Dataset entries
- - - -
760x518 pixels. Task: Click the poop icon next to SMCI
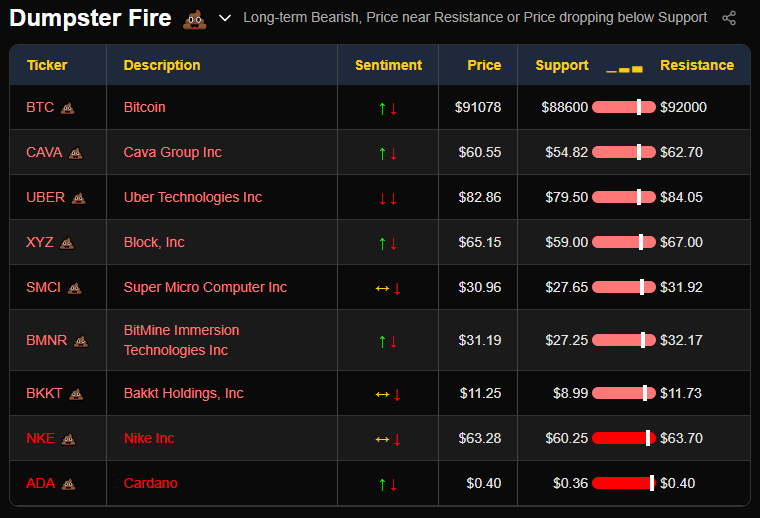tap(75, 288)
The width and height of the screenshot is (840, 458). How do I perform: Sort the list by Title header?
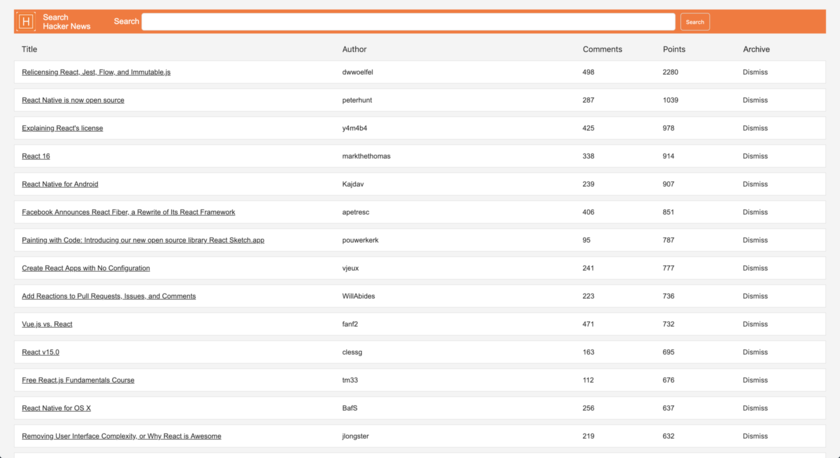click(x=30, y=49)
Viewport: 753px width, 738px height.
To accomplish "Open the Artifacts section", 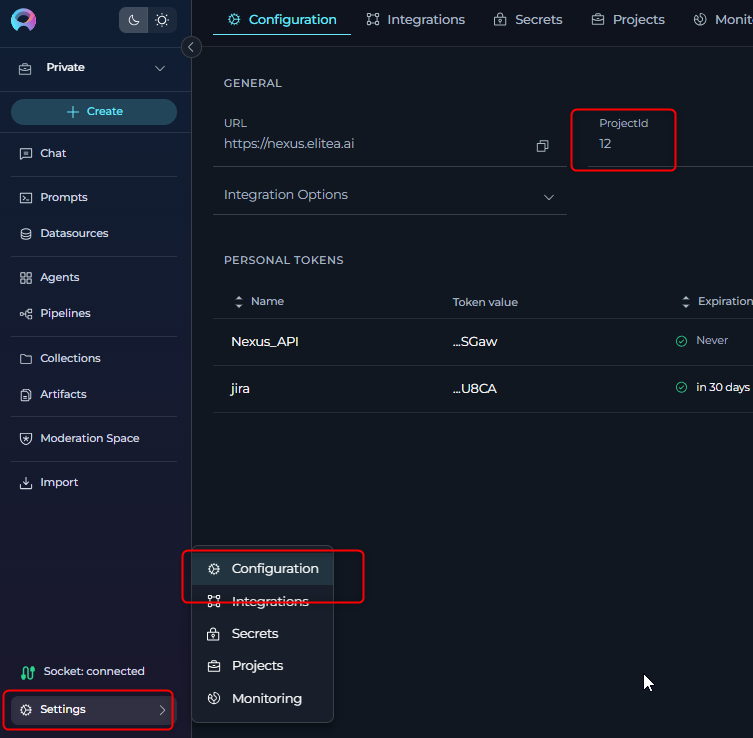I will coord(62,394).
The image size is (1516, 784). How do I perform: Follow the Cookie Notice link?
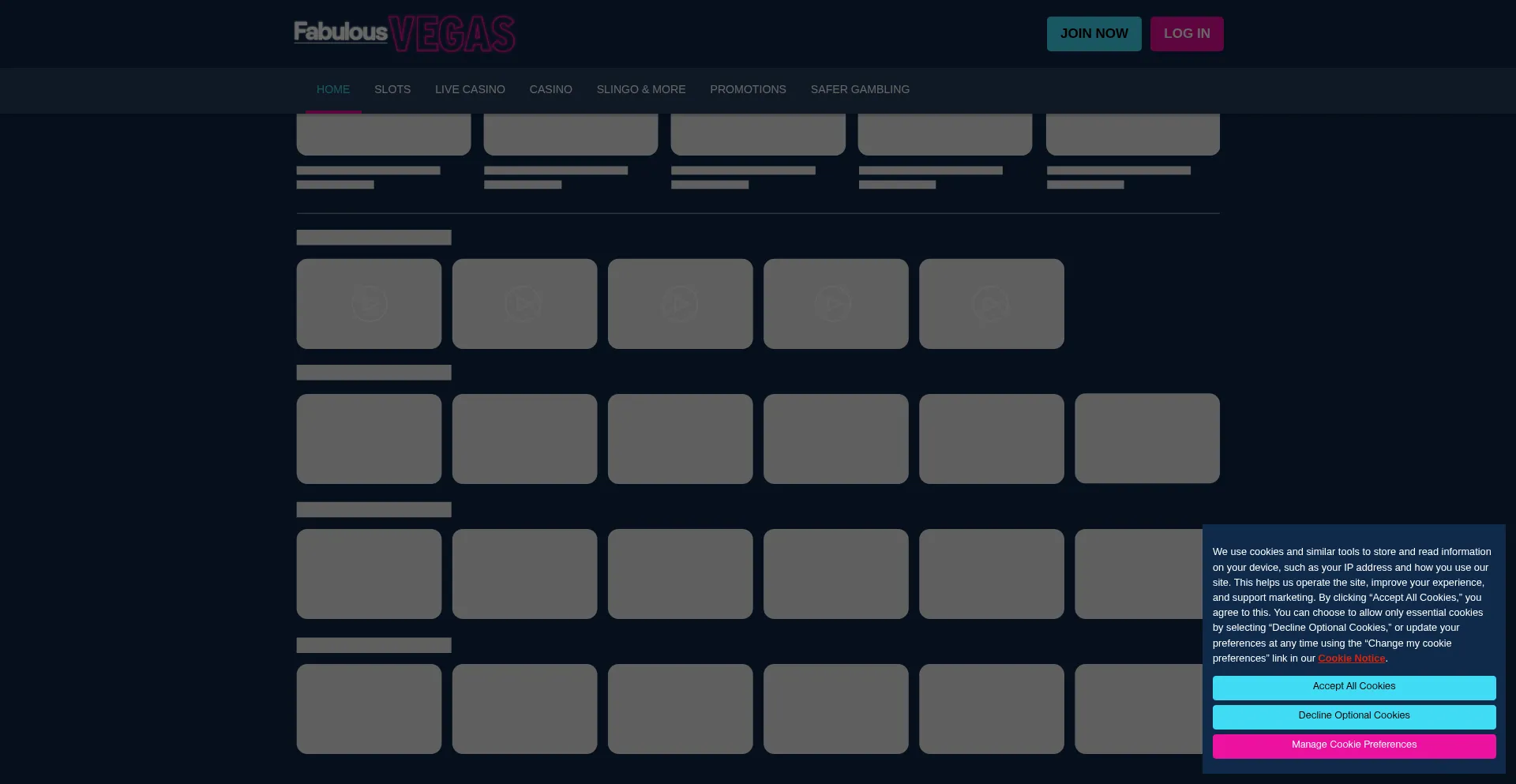(1351, 658)
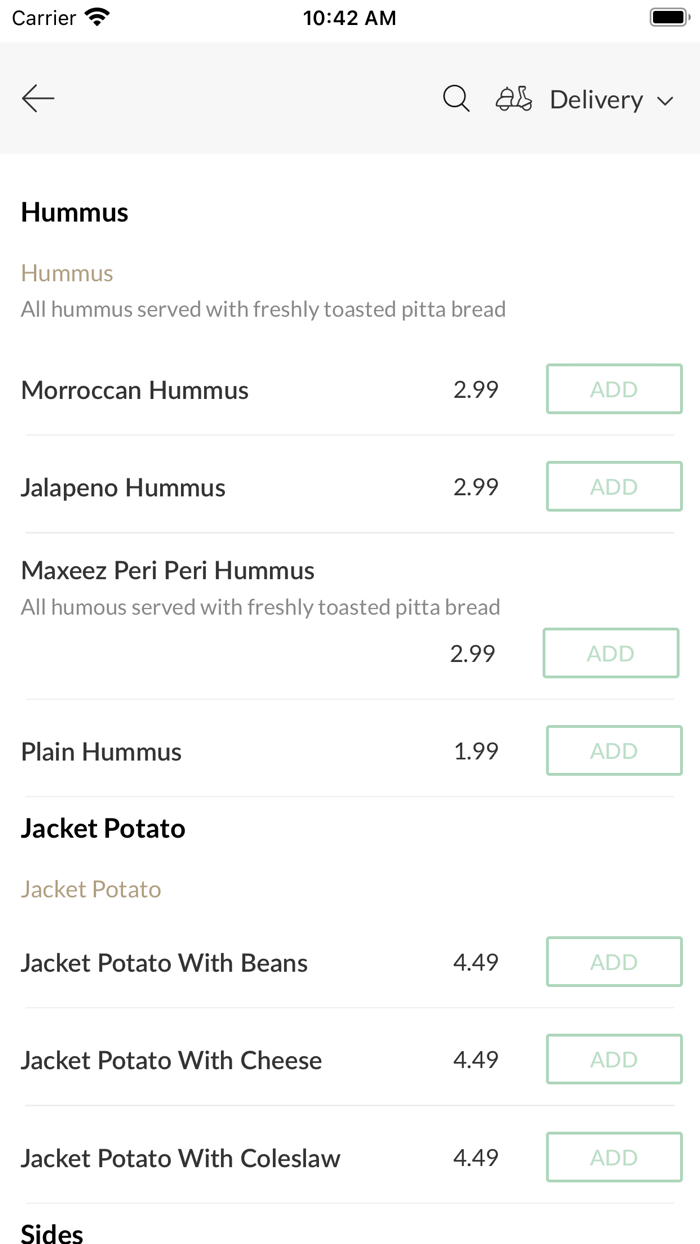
- - - -
__Exercise brief__
Each line from the one holding "The image size" to the end of the records above must be copied exactly; the pictures must not be copied.

__Result of the task__
The image size is (1516, 784). How do I perform: Follow the Cookie Notice link?
(1351, 658)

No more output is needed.